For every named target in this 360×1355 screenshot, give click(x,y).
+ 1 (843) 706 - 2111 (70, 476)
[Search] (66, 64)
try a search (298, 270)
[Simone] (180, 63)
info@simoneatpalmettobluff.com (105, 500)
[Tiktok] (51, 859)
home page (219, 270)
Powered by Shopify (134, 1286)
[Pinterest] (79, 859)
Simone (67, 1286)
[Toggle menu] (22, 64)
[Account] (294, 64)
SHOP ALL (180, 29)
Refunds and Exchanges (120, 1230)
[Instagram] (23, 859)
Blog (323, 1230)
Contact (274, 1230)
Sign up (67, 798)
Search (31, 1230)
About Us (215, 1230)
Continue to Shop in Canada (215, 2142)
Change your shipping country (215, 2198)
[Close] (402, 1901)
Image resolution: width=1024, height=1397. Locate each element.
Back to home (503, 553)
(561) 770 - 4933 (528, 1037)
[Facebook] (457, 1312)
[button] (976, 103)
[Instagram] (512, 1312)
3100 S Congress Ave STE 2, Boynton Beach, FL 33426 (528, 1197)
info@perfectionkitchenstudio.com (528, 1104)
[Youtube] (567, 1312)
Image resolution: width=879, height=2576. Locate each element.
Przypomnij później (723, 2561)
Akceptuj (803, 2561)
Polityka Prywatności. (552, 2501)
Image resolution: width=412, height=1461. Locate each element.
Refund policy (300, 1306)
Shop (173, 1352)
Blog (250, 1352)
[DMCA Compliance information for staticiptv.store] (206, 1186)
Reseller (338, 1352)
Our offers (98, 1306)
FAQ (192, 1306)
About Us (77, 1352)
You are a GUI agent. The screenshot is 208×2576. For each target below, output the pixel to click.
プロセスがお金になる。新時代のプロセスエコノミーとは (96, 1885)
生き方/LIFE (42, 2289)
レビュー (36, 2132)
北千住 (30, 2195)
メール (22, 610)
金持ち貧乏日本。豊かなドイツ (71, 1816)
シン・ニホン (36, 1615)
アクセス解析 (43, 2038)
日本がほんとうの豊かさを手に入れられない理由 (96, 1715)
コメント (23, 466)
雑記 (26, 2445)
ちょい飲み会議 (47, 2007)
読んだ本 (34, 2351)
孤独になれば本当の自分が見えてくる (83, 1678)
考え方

▶ [About this exercise]: Print the line that contains "[DMCA Compliance information" and each line after it up to the end of the listing, exactly as written.

▶ [Answer to this exercise]:
[DMCA Compliance information for staticiptv.store] (206, 1186)
Reseller (338, 1352)
Our offers (98, 1306)
FAQ (192, 1306)
About Us (77, 1352)
You are a GUI agent. The screenshot is 208×2576. For each target below, output the pixel to click.
プロセスがお金になる。新時代のプロセスエコノミーとは (96, 1885)
生き方/LIFE (42, 2289)
レビュー (36, 2132)
北千住 (30, 2195)
メール (22, 610)
金持ち貧乏日本。豊かなドイツ (71, 1816)
シン・ニホン (36, 1615)
アクセス解析 (43, 2038)
日本がほんとうの豊かさを手に入れられない理由 (96, 1715)
コメント (23, 466)
雑記 (26, 2445)
ちょい飲み会議 (47, 2007)
読んだ本 (34, 2351)
孤独になれば本当の自分が見えてくる (83, 1678)
考え方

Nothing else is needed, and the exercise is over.